Particularly for cats, but for some dogs too, a loss of smell as they get older may mean their food isn’t as appealing as it once was and they may refuse to eat or become a bit fussier about eating. Warming food up slightly can enhance the food’s aroma, likewise, a more aromatic brand of pet food may be a good option to kickstart their appetites again. 


Regularly weighing your pet and keeping track of any gains or losses could help determine whether their diet needs updating for their activity levels or whether there is an underlying medical problem, such as a thyroid issue. Knowing their “shape” also known as body condition scoring and muscle condition scoring can also help you keep track of what’s normal and what’s not.

As mammals age, we tend to lose muscle mass resulting in loss of weight, however, sometimes water retention might mean that weight does not appear to fluctuate. Using photos to keep track of your pet’s body condition can be really useful, where possible take regular (at least once a month) photos from above, the side, the front and back as they are standing.

Dental Issues

Tooth loss, plaque and tooth decay can cause pain and inflammation in your pet’s mouth. This may translate to them dropping bits of food when they eat or avoiding eating altogether.
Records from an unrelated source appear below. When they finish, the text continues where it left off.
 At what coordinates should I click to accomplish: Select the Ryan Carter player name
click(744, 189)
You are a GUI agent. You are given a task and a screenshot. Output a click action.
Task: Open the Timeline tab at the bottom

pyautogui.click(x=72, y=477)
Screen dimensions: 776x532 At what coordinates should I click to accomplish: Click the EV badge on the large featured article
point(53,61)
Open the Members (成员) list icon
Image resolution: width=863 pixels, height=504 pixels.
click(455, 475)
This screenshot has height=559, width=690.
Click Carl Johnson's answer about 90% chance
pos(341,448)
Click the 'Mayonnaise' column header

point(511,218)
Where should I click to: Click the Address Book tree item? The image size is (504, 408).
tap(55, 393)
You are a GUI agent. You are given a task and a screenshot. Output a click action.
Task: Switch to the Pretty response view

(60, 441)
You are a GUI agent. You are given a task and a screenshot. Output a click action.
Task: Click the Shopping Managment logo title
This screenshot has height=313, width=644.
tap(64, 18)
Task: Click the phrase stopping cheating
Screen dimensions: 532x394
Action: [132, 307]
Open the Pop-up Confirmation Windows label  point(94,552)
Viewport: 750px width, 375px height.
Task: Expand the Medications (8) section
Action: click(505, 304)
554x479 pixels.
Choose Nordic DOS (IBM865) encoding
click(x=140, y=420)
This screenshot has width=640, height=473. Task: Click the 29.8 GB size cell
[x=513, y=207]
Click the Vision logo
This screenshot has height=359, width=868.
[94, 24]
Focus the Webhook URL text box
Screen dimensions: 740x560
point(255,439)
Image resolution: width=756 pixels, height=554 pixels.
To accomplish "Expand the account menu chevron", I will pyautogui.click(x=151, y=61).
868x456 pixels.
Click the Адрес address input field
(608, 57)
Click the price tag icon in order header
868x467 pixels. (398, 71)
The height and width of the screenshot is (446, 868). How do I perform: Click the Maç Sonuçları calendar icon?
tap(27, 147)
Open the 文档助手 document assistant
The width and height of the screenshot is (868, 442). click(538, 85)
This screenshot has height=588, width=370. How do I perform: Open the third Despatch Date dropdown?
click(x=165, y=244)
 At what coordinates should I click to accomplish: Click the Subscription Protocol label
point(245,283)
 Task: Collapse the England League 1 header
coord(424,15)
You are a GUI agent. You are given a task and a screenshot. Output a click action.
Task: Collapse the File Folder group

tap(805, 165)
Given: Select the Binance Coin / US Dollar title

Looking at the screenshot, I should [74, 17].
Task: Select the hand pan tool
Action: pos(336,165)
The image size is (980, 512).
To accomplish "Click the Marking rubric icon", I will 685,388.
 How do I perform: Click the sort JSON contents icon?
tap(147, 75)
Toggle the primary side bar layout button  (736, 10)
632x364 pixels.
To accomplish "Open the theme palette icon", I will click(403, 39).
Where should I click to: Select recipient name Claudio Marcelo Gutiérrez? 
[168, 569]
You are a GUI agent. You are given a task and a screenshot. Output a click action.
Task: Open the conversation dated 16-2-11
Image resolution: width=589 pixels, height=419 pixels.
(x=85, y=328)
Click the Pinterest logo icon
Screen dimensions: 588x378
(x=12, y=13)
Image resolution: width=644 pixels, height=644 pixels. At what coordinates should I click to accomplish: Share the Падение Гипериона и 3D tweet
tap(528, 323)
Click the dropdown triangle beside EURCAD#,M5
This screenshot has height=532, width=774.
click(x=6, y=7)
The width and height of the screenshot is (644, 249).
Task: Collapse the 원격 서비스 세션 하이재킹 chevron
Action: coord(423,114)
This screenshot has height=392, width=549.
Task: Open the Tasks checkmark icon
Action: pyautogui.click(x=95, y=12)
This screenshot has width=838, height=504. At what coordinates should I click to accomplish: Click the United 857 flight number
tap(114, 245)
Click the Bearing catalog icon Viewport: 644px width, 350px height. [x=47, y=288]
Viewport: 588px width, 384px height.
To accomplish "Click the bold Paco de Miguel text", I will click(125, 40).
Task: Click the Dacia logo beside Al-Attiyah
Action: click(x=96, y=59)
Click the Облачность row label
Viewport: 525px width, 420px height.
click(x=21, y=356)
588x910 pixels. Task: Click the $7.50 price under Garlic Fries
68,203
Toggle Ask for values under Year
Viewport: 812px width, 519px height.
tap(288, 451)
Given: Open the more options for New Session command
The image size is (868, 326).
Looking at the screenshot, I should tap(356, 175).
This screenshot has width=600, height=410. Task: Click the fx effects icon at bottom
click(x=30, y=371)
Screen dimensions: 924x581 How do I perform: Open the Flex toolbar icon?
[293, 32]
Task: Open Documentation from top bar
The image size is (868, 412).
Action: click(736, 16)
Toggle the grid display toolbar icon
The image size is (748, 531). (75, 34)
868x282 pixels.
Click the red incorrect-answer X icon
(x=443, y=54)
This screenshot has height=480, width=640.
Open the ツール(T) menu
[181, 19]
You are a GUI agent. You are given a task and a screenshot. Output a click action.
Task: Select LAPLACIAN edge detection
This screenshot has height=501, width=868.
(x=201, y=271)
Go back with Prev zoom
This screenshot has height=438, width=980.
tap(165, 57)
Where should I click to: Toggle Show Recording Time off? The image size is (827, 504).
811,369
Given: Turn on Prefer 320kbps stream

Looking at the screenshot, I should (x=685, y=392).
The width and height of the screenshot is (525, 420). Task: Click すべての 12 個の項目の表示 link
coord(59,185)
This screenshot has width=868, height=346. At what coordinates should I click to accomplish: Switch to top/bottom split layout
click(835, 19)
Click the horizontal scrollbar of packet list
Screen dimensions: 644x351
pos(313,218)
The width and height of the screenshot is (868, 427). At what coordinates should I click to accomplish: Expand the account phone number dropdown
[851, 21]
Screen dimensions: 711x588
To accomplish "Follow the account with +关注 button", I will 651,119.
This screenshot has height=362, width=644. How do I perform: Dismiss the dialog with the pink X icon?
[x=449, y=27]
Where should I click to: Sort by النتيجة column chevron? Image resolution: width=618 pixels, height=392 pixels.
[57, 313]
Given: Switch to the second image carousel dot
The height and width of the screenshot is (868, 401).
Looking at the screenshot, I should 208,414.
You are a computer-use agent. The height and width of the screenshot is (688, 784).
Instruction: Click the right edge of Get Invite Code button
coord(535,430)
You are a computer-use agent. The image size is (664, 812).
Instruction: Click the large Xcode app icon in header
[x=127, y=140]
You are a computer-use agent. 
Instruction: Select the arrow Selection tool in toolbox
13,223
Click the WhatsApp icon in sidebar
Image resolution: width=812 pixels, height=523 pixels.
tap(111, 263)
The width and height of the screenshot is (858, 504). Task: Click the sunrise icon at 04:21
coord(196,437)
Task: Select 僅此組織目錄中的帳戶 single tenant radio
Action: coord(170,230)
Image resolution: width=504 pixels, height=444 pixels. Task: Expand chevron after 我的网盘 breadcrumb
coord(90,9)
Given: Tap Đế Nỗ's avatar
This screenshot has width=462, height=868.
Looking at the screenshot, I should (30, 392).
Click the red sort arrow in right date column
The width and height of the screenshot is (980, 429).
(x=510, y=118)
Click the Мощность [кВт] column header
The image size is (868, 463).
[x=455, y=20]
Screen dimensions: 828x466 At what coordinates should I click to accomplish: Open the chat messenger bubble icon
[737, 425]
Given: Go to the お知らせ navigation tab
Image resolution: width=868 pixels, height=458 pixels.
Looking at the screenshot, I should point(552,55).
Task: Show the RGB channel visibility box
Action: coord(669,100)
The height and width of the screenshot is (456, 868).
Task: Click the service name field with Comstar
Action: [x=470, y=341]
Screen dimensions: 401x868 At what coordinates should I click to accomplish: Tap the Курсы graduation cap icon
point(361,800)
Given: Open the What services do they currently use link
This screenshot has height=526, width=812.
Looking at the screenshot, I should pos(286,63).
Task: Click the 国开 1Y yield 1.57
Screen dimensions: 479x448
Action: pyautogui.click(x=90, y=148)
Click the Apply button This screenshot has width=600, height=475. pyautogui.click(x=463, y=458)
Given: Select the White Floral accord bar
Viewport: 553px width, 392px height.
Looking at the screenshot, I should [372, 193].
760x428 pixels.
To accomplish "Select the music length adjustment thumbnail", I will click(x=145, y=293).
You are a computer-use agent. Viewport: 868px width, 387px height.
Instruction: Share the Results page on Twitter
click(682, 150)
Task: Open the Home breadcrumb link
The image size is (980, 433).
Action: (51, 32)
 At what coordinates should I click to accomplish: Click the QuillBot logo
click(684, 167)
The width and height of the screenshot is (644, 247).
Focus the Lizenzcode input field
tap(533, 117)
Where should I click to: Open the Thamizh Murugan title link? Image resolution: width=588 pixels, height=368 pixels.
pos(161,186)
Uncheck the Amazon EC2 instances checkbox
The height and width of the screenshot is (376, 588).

Bad breath can also be a sign of stomach problems so check your pet’s teeth regularly or ask your vet for help and advice. Investing regularly in teeth cleaning and brushing from a young age can help prevent these issues.

Cognitive Function & Behaviour

Just like the human brain the animal brain can deteriorate in function too as it ages. Canine or feline “Dementia” or cognitive dysfunction syndrome is now recognised in both dogs and cats as a condition that causes them confusion, disorientation and changes in awareness, and can lead to anxiety, restlessness, irritability, reduced self-grooming or play behaviours and changes to sleep cycles (e.g. waking/restlessness at night). Generally, older pets may be less active, sleep more, enjoy more or less fuss than they used to and may have an appetite change too once they are older, being fussier about foods and preferring more palatable options.

Organ and Endocrine Function

Kidney and liver failure is a common problem in senior pets. Signs might include drinking a lot more than usual, urinating more than usual and incontinence. There are prescription diets available to assist with renal problems in both dogs and cats. These diets will usually contain a low-quantity, high-quality protein source and a restricted phosphorus intake. Renal disease-related deficiencies of certain nutrients can be balanced via supplementation and keeping an animal hydrated and interested in food is also important. Speak to your vet for more information.

Lumps and Bumps 

As pets get older they may develop lumps and bumps, which you may notice when petting them. If you notice a new lump seek veterinary advice, most are benign and a common aspect of an aging animal,

Regular Check-Ups and Health Screenings

As our knowledge becomes more advanced there is more we can do to keep our senior pets happy and healthy. Choose high-quality feeds and supplements that are age-appropriate for your animal. Responsible and respected feed manufacturers should be able to advise why and how their product meets your animal’s needs if this information is not already present on the label.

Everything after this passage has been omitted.